TASK PROMPT: Turn the listing below into a numbered list, omitting any blank lines.
*** PROVIDED INFORMATION ***
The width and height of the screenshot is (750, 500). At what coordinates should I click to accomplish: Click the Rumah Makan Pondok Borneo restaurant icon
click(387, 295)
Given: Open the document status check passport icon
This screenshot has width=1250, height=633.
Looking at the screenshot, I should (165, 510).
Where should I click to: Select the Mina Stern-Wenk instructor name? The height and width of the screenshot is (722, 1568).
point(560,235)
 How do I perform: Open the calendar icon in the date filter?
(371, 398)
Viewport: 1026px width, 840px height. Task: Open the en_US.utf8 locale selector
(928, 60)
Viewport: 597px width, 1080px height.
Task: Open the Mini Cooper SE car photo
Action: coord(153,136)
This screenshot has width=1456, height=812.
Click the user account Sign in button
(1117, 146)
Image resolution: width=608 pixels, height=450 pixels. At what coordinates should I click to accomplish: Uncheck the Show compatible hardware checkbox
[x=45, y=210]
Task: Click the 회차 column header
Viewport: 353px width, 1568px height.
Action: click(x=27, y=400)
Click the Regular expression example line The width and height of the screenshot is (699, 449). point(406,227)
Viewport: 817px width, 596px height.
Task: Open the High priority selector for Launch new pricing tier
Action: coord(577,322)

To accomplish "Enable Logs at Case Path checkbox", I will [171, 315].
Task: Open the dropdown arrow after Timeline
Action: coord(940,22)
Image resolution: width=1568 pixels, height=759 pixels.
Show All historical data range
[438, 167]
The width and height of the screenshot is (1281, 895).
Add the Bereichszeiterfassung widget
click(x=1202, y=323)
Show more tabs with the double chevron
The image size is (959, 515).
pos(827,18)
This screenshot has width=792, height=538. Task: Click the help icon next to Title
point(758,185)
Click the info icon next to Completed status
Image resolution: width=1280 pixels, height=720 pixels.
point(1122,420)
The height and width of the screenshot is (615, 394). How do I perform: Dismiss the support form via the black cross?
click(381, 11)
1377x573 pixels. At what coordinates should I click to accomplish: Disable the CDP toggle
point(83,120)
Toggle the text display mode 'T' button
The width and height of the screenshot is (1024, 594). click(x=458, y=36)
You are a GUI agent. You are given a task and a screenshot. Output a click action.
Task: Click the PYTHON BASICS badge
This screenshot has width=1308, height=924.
***
FULL ANSWER:
1. The width and height of the screenshot is (750, 500). At what coordinates should I click to accomplish: Click the Rumah Makan Pondok Borneo restaurant icon
2. click(387, 295)
3. Given: Open the document status check passport icon
4. This screenshot has width=1250, height=633.
5. Looking at the screenshot, I should (165, 510).
6. Where should I click to: Select the Mina Stern-Wenk instructor name? The height and width of the screenshot is (722, 1568).
7. point(560,235)
8.  How do I perform: Open the calendar icon in the date filter?
9. (371, 398)
10. Viewport: 1026px width, 840px height. Task: Open the en_US.utf8 locale selector
11. (928, 60)
12. Viewport: 597px width, 1080px height.
13. Task: Open the Mini Cooper SE car photo
14. Action: coord(153,136)
15. This screenshot has width=1456, height=812.
16. Click the user account Sign in button
17. (1117, 146)
18. Image resolution: width=608 pixels, height=450 pixels. At what coordinates should I click to accomplish: Uncheck the Show compatible hardware checkbox
19. [x=45, y=210]
20. Task: Click the 회차 column header
21. Viewport: 353px width, 1568px height.
22. Action: click(x=27, y=400)
23. Click the Regular expression example line The width and height of the screenshot is (699, 449). point(406,227)
24. Viewport: 817px width, 596px height.
25. Task: Open the High priority selector for Launch new pricing tier
26. Action: coord(577,322)
27. To accomplish "Enable Logs at Case Path checkbox", I will [171, 315].
28. Task: Open the dropdown arrow after Timeline
29. Action: coord(940,22)
30. Image resolution: width=1568 pixels, height=759 pixels.
31. Show All historical data range
32. [438, 167]
33. The width and height of the screenshot is (1281, 895).
34. Add the Bereichszeiterfassung widget
35. click(x=1202, y=323)
36. Show more tabs with the double chevron
37. The image size is (959, 515).
38. pos(827,18)
39. This screenshot has width=792, height=538. Task: Click the help icon next to Title
40. point(758,185)
41. Click the info icon next to Completed status
42. Image resolution: width=1280 pixels, height=720 pixels.
43. point(1122,420)
44. The height and width of the screenshot is (615, 394). How do I perform: Dismiss the support form via the black cross?
45. click(381, 11)
46. 1377x573 pixels. At what coordinates should I click to accomplish: Disable the CDP toggle
47. point(83,120)
48. Toggle the text display mode 'T' button
49. The width and height of the screenshot is (1024, 594). click(x=458, y=36)
50. You are a GUI agent. You are given a task and a screenshot. Output a click action.
51. Task: Click the PYTHON BASICS badge
52. This screenshot has width=1308, height=924.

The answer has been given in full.